Blueprint: CalSTRS’ and PGIM’s leadership changes, PEI’s Investor Perspectives survey opens, DWS calls for China’s property market to find balance

CalSTRS and PGIM name new heads of their real estate businesses following the ascension of Mike DiRe and Eric Adler to bigger roles, respectively; PEI's Investor Perspectives 2024 survey opens; DWS's Jesch calls for balance in a Chinese property market likely to be of decreasing significance to the country's economy; and more in today's briefing, exclusively for our valued subscribers.

What’s new

Julie Donegan, CalSTRS

CalSTRS’s new real estate boss
The California State Teachers’ Retirement System last week announced the promotion of Julie Donegan [her LinkedIn profile here] to real estate investment director. In her elevated role, Donegan will oversee CalSTRS’ real estate portfolio, which had a net asset value of approximately $50 billion as of Q1 2023 and comprised 15.8 percent of the pension fund’s total assets of around $316.5 billion, according to the investor’s semi-annual report for real estate. Donegan replaces and also reports to Mike DiRe, who was elevated to senior investment director of private markets – which includes real estate, private equity and inflation-sensitive assets – in January. She is CalSTRS’ first new real estate investment director in more than 20 years as well as the first female to serve in the role. Donegan joined CalSTRS – 11th on our latest Global Investor 100 ranking with equity in real estate of $42.27 billion – as a real estate portfolio manager in 2019 and most recently focused on residential assets while acting as interim director of real estate.

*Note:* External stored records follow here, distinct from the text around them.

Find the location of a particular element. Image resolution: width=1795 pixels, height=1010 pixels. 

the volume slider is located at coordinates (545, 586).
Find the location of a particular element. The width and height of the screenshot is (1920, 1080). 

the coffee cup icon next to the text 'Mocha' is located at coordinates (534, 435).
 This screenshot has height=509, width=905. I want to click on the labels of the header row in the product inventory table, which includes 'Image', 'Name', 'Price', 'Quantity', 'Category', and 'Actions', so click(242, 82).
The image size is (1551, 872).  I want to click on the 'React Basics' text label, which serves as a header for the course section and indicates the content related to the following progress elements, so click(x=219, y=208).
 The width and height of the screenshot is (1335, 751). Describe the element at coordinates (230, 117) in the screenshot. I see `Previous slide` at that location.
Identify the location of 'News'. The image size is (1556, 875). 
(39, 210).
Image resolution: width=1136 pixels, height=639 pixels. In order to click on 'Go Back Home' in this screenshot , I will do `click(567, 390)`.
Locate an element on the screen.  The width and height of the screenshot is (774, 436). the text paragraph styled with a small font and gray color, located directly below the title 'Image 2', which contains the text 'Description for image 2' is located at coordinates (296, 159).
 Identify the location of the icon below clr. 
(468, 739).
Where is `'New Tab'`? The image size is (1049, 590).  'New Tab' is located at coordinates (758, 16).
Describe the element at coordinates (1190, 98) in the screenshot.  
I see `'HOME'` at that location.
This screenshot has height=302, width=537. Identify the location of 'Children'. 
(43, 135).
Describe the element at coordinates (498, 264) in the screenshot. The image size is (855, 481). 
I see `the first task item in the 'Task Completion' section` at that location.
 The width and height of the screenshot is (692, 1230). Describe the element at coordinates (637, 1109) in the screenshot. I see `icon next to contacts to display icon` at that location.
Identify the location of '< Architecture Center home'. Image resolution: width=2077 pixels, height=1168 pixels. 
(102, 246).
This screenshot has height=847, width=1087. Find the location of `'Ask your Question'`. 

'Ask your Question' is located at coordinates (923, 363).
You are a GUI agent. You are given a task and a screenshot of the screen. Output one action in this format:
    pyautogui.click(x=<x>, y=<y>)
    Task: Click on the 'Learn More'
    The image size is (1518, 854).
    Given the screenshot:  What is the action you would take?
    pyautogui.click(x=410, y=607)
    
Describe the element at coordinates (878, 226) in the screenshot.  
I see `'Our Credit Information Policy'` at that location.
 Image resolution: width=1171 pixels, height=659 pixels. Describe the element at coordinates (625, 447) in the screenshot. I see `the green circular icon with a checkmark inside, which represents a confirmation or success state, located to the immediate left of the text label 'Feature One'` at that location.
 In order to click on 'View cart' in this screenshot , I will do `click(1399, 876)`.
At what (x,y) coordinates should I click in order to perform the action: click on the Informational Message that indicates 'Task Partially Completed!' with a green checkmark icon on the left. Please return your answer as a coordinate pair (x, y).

PGIM’s Marcus and Amabile to ascend too
There was senior change afoot on the manager side last week, too. At Newark-based manager PGIM Real Estate, long-serving president and chief executive officer Eric Adler’s time as boss of the business is coming to a close. As he ascends into the newly-created role of president and CEO of PGIM Private Alternatives, his real estate duties fall jointly to Cathy Marcus in the US and Raimondo Amabile in Europe. Their new roles come into effect on October 1, while their existing responsibilities as global chief operating officer and global chief investment officer, respectively, will be retained. In an announcement, Adler said investors should regard the changes as an effort to retain “strong, long-term returns.” He added: “outstanding service to our clients hinges on our ability to effectively develop our talent and execute robust succession planning,” PGIM, which has about $210 billion of gross real estate assets under management and advisement, is currently a PERE 100 manager, ranked 45th with closed-end equity raised of $5.33 billion.

GPIF’s head hunt goes on
One investor yet to make a long-anticipated senior leadership change is Japan’s Government Pension Investment Fund, which is searching for a new head of real estate. The role has been vacant after Hideto Yamada left for CapitaLand Investment in April. Yoshitaka Todoroki has been juggling dual roles as managing director of GPIF’s private market investment department and head of real estate for the past seven months, according to his LinkedIn post. The post noted the investor is looking for a Japanese-speaking real estate veteran with experience in both domestic and overseas real estate. Todoroki mentioned the hiring is “a top priority” of GPIF’s recruitment activity in the private market space. With a real estate AUM of ¥919 billion ($6.5 billion; €5.9 billion), the pension made its first direct commitment to a private equity real estate fund by investing $500 million in Blackstone Real Estate Partners X, according to its latest annual report for the fiscal year ended March 31.

Calling all investors
Our Investor Perspectives 2024 survey is now live, and we would greatly appreciate your participation as we seek to understand investor sentiment today in the private markets. Here’s the survey link.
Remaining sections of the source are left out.